--- RECORDS SHOWN Enclosed Below ---

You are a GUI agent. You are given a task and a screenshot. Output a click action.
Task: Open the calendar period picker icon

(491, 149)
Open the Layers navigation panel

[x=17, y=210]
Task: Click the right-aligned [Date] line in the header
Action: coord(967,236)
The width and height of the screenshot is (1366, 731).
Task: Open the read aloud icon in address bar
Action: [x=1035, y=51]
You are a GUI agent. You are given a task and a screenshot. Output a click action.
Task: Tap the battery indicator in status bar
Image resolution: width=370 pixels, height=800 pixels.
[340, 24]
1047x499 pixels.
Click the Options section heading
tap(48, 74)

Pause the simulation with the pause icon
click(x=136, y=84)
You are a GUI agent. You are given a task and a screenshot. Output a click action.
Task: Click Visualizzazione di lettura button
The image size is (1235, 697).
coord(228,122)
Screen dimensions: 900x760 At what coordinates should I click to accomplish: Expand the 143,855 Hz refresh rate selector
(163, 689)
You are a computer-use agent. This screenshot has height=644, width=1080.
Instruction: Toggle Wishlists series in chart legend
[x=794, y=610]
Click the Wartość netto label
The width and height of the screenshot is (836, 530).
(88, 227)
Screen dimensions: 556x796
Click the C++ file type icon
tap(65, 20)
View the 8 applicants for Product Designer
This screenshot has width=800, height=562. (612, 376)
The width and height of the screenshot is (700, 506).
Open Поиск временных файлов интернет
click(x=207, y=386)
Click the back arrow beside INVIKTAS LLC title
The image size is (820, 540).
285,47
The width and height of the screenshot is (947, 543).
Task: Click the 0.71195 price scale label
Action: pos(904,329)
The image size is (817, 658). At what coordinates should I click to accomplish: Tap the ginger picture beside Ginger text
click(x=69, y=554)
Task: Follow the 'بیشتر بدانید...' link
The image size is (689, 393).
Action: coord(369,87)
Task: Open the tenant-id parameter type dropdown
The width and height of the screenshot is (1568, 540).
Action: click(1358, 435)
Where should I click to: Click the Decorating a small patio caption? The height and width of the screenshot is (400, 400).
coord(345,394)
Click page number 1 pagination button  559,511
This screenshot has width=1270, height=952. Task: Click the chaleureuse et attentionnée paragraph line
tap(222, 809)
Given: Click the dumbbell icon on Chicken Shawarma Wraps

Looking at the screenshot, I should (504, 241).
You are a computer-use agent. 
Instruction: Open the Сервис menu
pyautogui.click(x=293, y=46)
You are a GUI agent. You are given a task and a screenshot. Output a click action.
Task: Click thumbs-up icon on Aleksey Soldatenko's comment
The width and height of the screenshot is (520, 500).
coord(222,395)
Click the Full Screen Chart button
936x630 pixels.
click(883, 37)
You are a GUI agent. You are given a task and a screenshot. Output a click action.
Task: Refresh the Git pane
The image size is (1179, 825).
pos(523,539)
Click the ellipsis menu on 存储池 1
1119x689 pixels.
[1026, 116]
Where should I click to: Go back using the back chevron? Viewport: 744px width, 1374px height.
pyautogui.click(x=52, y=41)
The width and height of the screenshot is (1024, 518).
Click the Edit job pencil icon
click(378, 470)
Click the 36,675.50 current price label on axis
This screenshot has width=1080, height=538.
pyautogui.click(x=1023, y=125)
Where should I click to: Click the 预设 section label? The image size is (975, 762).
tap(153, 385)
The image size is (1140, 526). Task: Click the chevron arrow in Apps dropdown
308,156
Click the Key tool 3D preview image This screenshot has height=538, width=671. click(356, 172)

--- End of Enclosed RECORDS SHOWN ---

- **WHAT THE TASK ASKS**: Please restate the records in full, word for word.

- **ANSWER TO THIS EXERCISE**:
You are a GUI agent. You are given a task and a screenshot. Output a click action.
Task: Open the calendar period picker icon

(491, 149)
Open the Layers navigation panel

[x=17, y=210]
Task: Click the right-aligned [Date] line in the header
Action: coord(967,236)
The width and height of the screenshot is (1366, 731).
Task: Open the read aloud icon in address bar
Action: [x=1035, y=51]
You are a GUI agent. You are given a task and a screenshot. Output a click action.
Task: Tap the battery indicator in status bar
Image resolution: width=370 pixels, height=800 pixels.
[340, 24]
1047x499 pixels.
Click the Options section heading
tap(48, 74)

Pause the simulation with the pause icon
click(x=136, y=84)
You are a GUI agent. You are given a task and a screenshot. Output a click action.
Task: Click Visualizzazione di lettura button
The image size is (1235, 697).
coord(228,122)
Screen dimensions: 900x760 At what coordinates should I click to accomplish: Expand the 143,855 Hz refresh rate selector
(163, 689)
You are a computer-use agent. This screenshot has height=644, width=1080.
Instruction: Toggle Wishlists series in chart legend
[x=794, y=610]
Click the Wartość netto label
The width and height of the screenshot is (836, 530).
(88, 227)
Screen dimensions: 556x796
Click the C++ file type icon
tap(65, 20)
View the 8 applicants for Product Designer
This screenshot has width=800, height=562. (612, 376)
The width and height of the screenshot is (700, 506).
Open Поиск временных файлов интернет
click(x=207, y=386)
Click the back arrow beside INVIKTAS LLC title
The image size is (820, 540).
285,47
The width and height of the screenshot is (947, 543).
Task: Click the 0.71195 price scale label
Action: pos(904,329)
The image size is (817, 658). At what coordinates should I click to accomplish: Tap the ginger picture beside Ginger text
click(x=69, y=554)
Task: Follow the 'بیشتر بدانید...' link
The image size is (689, 393).
Action: coord(369,87)
Task: Open the tenant-id parameter type dropdown
The width and height of the screenshot is (1568, 540).
Action: click(1358, 435)
Where should I click to: Click the Decorating a small patio caption? The height and width of the screenshot is (400, 400).
coord(345,394)
Click page number 1 pagination button  559,511
This screenshot has width=1270, height=952. Task: Click the chaleureuse et attentionnée paragraph line
tap(222, 809)
Given: Click the dumbbell icon on Chicken Shawarma Wraps

Looking at the screenshot, I should (504, 241).
You are a computer-use agent. 
Instruction: Open the Сервис menu
pyautogui.click(x=293, y=46)
You are a GUI agent. You are given a task and a screenshot. Output a click action.
Task: Click thumbs-up icon on Aleksey Soldatenko's comment
The width and height of the screenshot is (520, 500).
coord(222,395)
Click the Full Screen Chart button
936x630 pixels.
click(883, 37)
You are a GUI agent. You are given a task and a screenshot. Output a click action.
Task: Refresh the Git pane
The image size is (1179, 825).
pos(523,539)
Click the ellipsis menu on 存储池 1
1119x689 pixels.
[1026, 116]
Where should I click to: Go back using the back chevron? Viewport: 744px width, 1374px height.
pyautogui.click(x=52, y=41)
The width and height of the screenshot is (1024, 518).
Click the Edit job pencil icon
click(378, 470)
Click the 36,675.50 current price label on axis
This screenshot has width=1080, height=538.
pyautogui.click(x=1023, y=125)
Where should I click to: Click the 预设 section label? The image size is (975, 762).
tap(153, 385)
The image size is (1140, 526). Task: Click the chevron arrow in Apps dropdown
308,156
Click the Key tool 3D preview image This screenshot has height=538, width=671. click(356, 172)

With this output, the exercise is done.